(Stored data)
<<<<

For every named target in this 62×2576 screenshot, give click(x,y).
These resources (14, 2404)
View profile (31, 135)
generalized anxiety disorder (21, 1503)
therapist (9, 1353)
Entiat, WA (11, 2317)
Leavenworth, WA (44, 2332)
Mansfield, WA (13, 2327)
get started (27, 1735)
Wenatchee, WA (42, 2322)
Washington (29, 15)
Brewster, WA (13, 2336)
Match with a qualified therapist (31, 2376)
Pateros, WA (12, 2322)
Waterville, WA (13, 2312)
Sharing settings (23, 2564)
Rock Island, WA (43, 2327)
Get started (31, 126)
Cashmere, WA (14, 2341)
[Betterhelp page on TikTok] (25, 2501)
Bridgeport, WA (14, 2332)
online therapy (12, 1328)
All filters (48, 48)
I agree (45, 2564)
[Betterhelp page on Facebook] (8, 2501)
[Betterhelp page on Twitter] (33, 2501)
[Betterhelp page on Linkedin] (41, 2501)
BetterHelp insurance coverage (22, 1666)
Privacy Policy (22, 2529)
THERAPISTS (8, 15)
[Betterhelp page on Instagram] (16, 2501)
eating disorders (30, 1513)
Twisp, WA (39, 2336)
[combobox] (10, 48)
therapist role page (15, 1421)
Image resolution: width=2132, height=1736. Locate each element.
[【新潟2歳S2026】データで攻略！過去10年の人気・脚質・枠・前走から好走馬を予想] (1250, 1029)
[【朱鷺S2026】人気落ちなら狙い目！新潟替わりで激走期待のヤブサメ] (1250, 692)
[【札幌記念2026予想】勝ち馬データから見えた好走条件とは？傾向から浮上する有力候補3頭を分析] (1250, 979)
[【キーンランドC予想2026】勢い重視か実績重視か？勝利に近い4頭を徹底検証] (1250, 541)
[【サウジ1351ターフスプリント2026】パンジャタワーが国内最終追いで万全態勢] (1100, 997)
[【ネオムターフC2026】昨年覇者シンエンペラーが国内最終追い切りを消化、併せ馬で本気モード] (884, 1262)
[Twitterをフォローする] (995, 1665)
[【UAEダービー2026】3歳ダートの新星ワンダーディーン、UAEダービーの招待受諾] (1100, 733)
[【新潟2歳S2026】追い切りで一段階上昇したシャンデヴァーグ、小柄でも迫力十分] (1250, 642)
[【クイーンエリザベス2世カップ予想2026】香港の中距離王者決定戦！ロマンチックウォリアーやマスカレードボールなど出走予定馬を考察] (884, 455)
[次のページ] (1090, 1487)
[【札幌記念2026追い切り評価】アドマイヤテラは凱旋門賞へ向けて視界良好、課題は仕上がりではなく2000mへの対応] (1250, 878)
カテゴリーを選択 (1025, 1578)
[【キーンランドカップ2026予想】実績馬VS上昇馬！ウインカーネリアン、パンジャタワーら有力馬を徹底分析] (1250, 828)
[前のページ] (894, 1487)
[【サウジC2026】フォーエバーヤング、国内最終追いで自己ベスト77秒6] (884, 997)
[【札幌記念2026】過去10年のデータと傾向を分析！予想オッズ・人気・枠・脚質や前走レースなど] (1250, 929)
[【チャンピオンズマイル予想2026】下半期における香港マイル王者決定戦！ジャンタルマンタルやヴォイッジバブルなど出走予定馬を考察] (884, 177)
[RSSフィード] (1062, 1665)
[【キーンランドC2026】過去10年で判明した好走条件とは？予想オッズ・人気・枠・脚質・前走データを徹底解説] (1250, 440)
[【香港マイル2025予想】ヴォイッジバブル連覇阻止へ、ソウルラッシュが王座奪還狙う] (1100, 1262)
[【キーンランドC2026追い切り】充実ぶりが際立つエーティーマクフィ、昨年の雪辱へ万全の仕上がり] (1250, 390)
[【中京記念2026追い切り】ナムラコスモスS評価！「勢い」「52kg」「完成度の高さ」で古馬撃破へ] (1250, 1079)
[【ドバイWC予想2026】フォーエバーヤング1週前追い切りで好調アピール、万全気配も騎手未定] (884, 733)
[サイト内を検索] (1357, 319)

>>>>

Retype the entries precisely as they stand.

◆ **Response area**
For every named target in this 62×2576 screenshot, give click(x,y).
These resources (14, 2404)
View profile (31, 135)
generalized anxiety disorder (21, 1503)
therapist (9, 1353)
Entiat, WA (11, 2317)
Leavenworth, WA (44, 2332)
Mansfield, WA (13, 2327)
get started (27, 1735)
Wenatchee, WA (42, 2322)
Washington (29, 15)
Brewster, WA (13, 2336)
Match with a qualified therapist (31, 2376)
Pateros, WA (12, 2322)
Waterville, WA (13, 2312)
Sharing settings (23, 2564)
Rock Island, WA (43, 2327)
Get started (31, 126)
Cashmere, WA (14, 2341)
[Betterhelp page on TikTok] (25, 2501)
Bridgeport, WA (14, 2332)
online therapy (12, 1328)
All filters (48, 48)
I agree (45, 2564)
[Betterhelp page on Facebook] (8, 2501)
[Betterhelp page on Twitter] (33, 2501)
[Betterhelp page on Linkedin] (41, 2501)
BetterHelp insurance coverage (22, 1666)
Privacy Policy (22, 2529)
THERAPISTS (8, 15)
[Betterhelp page on Instagram] (16, 2501)
eating disorders (30, 1513)
Twisp, WA (39, 2336)
[combobox] (10, 48)
therapist role page (15, 1421)
Image resolution: width=2132, height=1736. Locate each element.
[【新潟2歳S2026】データで攻略！過去10年の人気・脚質・枠・前走から好走馬を予想] (1250, 1029)
[【朱鷺S2026】人気落ちなら狙い目！新潟替わりで激走期待のヤブサメ] (1250, 692)
[【札幌記念2026予想】勝ち馬データから見えた好走条件とは？傾向から浮上する有力候補3頭を分析] (1250, 979)
[【キーンランドC予想2026】勢い重視か実績重視か？勝利に近い4頭を徹底検証] (1250, 541)
[【サウジ1351ターフスプリント2026】パンジャタワーが国内最終追いで万全態勢] (1100, 997)
[【ネオムターフC2026】昨年覇者シンエンペラーが国内最終追い切りを消化、併せ馬で本気モード] (884, 1262)
[Twitterをフォローする] (995, 1665)
[【UAEダービー2026】3歳ダートの新星ワンダーディーン、UAEダービーの招待受諾] (1100, 733)
[【新潟2歳S2026】追い切りで一段階上昇したシャンデヴァーグ、小柄でも迫力十分] (1250, 642)
[【クイーンエリザベス2世カップ予想2026】香港の中距離王者決定戦！ロマンチックウォリアーやマスカレードボールなど出走予定馬を考察] (884, 455)
[次のページ] (1090, 1487)
[【札幌記念2026追い切り評価】アドマイヤテラは凱旋門賞へ向けて視界良好、課題は仕上がりではなく2000mへの対応] (1250, 878)
カテゴリーを選択 (1025, 1578)
[【キーンランドカップ2026予想】実績馬VS上昇馬！ウインカーネリアン、パンジャタワーら有力馬を徹底分析] (1250, 828)
[前のページ] (894, 1487)
[【サウジC2026】フォーエバーヤング、国内最終追いで自己ベスト77秒6] (884, 997)
[【札幌記念2026】過去10年のデータと傾向を分析！予想オッズ・人気・枠・脚質や前走レースなど] (1250, 929)
[【チャンピオンズマイル予想2026】下半期における香港マイル王者決定戦！ジャンタルマンタルやヴォイッジバブルなど出走予定馬を考察] (884, 177)
[RSSフィード] (1062, 1665)
[【キーンランドC2026】過去10年で判明した好走条件とは？予想オッズ・人気・枠・脚質・前走データを徹底解説] (1250, 440)
[【香港マイル2025予想】ヴォイッジバブル連覇阻止へ、ソウルラッシュが王座奪還狙う] (1100, 1262)
[【キーンランドC2026追い切り】充実ぶりが際立つエーティーマクフィ、昨年の雪辱へ万全の仕上がり] (1250, 390)
[【中京記念2026追い切り】ナムラコスモスS評価！「勢い」「52kg」「完成度の高さ」で古馬撃破へ] (1250, 1079)
[【ドバイWC予想2026】フォーエバーヤング1週前追い切りで好調アピール、万全気配も騎手未定] (884, 733)
[サイト内を検索] (1357, 319)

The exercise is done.